EXERCISE REQUIREMENTS => Provide an exact reproduction of every entry.

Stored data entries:
--- --- ---

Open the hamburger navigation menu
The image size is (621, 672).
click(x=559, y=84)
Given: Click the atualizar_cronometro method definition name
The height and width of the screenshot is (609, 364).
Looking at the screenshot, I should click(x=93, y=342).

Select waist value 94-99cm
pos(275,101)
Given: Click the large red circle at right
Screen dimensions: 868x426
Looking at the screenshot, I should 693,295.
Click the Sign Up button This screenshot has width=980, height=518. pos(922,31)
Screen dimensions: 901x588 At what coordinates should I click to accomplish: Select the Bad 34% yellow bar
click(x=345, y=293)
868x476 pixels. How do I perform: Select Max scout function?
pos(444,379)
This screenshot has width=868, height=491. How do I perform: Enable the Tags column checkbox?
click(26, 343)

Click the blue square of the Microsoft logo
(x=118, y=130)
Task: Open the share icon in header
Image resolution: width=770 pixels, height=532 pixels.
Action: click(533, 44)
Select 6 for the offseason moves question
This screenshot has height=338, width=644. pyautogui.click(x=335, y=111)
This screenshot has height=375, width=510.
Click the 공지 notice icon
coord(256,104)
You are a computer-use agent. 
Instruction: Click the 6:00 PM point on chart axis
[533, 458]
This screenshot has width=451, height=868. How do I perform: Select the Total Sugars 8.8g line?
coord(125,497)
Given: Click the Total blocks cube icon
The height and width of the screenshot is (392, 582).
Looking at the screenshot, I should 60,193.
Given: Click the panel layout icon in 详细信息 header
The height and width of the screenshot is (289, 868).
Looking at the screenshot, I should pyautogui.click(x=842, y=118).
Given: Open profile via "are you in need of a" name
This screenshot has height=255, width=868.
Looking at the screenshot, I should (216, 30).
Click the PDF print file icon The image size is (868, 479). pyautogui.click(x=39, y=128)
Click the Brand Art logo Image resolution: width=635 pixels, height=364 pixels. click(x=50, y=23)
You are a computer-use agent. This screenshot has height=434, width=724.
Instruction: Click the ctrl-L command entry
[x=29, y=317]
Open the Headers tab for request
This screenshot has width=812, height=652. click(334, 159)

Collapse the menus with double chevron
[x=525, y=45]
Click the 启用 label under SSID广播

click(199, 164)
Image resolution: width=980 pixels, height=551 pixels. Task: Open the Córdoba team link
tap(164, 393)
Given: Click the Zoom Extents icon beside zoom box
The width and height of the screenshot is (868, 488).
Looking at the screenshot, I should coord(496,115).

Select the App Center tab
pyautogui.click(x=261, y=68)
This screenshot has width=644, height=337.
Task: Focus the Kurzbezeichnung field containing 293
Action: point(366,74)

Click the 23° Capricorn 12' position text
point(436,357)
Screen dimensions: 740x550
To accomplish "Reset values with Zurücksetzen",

--- --- ---

RESPONSE TO THIS EXERCISE =>
Open the hamburger navigation menu
The image size is (621, 672).
click(x=559, y=84)
Given: Click the atualizar_cronometro method definition name
The height and width of the screenshot is (609, 364).
Looking at the screenshot, I should click(x=93, y=342).

Select waist value 94-99cm
pos(275,101)
Given: Click the large red circle at right
Screen dimensions: 868x426
Looking at the screenshot, I should 693,295.
Click the Sign Up button This screenshot has width=980, height=518. pos(922,31)
Screen dimensions: 901x588 At what coordinates should I click to accomplish: Select the Bad 34% yellow bar
click(x=345, y=293)
868x476 pixels. How do I perform: Select Max scout function?
pos(444,379)
This screenshot has width=868, height=491. How do I perform: Enable the Tags column checkbox?
click(26, 343)

Click the blue square of the Microsoft logo
(x=118, y=130)
Task: Open the share icon in header
Image resolution: width=770 pixels, height=532 pixels.
Action: click(533, 44)
Select 6 for the offseason moves question
This screenshot has height=338, width=644. pyautogui.click(x=335, y=111)
This screenshot has height=375, width=510.
Click the 공지 notice icon
coord(256,104)
You are a computer-use agent. 
Instruction: Click the 6:00 PM point on chart axis
[533, 458]
This screenshot has width=451, height=868. How do I perform: Select the Total Sugars 8.8g line?
coord(125,497)
Given: Click the Total blocks cube icon
The height and width of the screenshot is (392, 582).
Looking at the screenshot, I should 60,193.
Given: Click the panel layout icon in 详细信息 header
The height and width of the screenshot is (289, 868).
Looking at the screenshot, I should pyautogui.click(x=842, y=118).
Given: Open profile via "are you in need of a" name
This screenshot has height=255, width=868.
Looking at the screenshot, I should (216, 30).
Click the PDF print file icon The image size is (868, 479). pyautogui.click(x=39, y=128)
Click the Brand Art logo Image resolution: width=635 pixels, height=364 pixels. click(x=50, y=23)
You are a computer-use agent. This screenshot has height=434, width=724.
Instruction: Click the ctrl-L command entry
[x=29, y=317]
Open the Headers tab for request
This screenshot has width=812, height=652. click(334, 159)

Collapse the menus with double chevron
[x=525, y=45]
Click the 启用 label under SSID广播

click(199, 164)
Image resolution: width=980 pixels, height=551 pixels. Task: Open the Córdoba team link
tap(164, 393)
Given: Click the Zoom Extents icon beside zoom box
The width and height of the screenshot is (868, 488).
Looking at the screenshot, I should coord(496,115).

Select the App Center tab
pyautogui.click(x=261, y=68)
This screenshot has width=644, height=337.
Task: Focus the Kurzbezeichnung field containing 293
Action: point(366,74)

Click the 23° Capricorn 12' position text
point(436,357)
Screen dimensions: 740x550
To accomplish "Reset values with Zurücksetzen",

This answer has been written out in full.